Con il deposito delle motivazioni sono i fatti a parlare attraverso le sentenza della Cassazione e le sentenze dei giudici del merito che la Cassazione ha confermato, riconoscendone la correttezza. E i fatti ci parlano di una colossale operazione di uso illegale del potere economico, iniziata intorno al 1985 e proseguita con modalità varie fino al 2003; ci parlano della creazione di una ragnatela di società off shore, volte a creare una interposizione fittizia attraverso la quale si gonfiavano artificialmente i costi dei diritti di sfruttamento delle opere cinematografiche acquistate dalle Major americane, al fine di creare una provvista enorme di fondi neri all’estero, sottratti a ogni controllo, con l’effetto anche di realizzare una imponente frode fiscale, che è stata punita solo in minima parte. Ciò perché sia i reati fiscali più risalenti, sia tutti gli altri reati collegati a questa vicende, come il falso in bilancio e l’appropriazione indebita in danno degli azionisti Fininvest-Mediaset, sono caduti in prescrizione, anche grazie a una coraggiosa legge varata dal governo Berlusconi che ha accorciato i tempi della prescrizione per i reati dei colletti bianchi. Tutti questi fatti sono stati accertati attraverso le indagini giudiziarie e sono puntigliosamente descritti nelle 208 pagine della sentenza della Cassazione.
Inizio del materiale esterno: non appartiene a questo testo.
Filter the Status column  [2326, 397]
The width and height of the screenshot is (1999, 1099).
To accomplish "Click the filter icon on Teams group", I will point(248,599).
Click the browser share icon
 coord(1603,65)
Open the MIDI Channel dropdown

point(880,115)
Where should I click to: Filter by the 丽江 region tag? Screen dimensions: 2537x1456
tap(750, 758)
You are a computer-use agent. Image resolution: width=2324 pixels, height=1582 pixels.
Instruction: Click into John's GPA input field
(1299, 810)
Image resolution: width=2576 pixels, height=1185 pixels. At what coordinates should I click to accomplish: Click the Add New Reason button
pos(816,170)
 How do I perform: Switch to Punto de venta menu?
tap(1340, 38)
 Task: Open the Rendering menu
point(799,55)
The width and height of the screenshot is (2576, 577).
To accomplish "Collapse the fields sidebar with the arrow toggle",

Come in tutti gli accertamenti giudiziari, i fatti sono basati su prove, non su opinioni. Sono basati sulla documentazione bancaria acquisita all’estero che ha seguito le tracce dei passaggi di denaro fino a quando non veniva trasformato in contanti, su numerose prove testimoniali, su mail dal significato inequivocabile, su missive scritte dai protagonisti di queste vicende. Tutte prove analizzate, controllate, passate ai raggi x dai giudici del merito in contraddittorio con l’agguerrita difesa degli imputati.
Sostenere che la sentenza è basata sul nulla, significa dire che la realtà deve sparire perché turba la narrazione delle favole.
I fatti definitivamente accertati con la sentenza della Cassazione devono essere inquadrati in un contesto in cui altre sentenze passate in giudicato hanno accertato (o quasi, per via della prescrizione) che i fondi occultamente accumulati da questo gruppo di potere sono stati utilizzati per illeciti finanziamenti a partiti politici (caso All Iberian), per corrompere giudici (Metta e Squillante), testimoni (l’avv. Mills), e ufficiali della Guardia di finanza. Insomma le enormi risorse accumulate con “il giro dei diritti cinematografici” sono rientrate e sono state utilizzate a fini di potere per forzare le regole istituzionali e inquinare la vita pubblica italiana.
Durante la sua seconda campagna elettorale Roosvelt pronunziò una frase memorabile: «Il governo del denaro organizzato sarebbe altrettanto pericoloso del governo della delinquenza organizzata». A volte questi due fenomeni sono convergenti.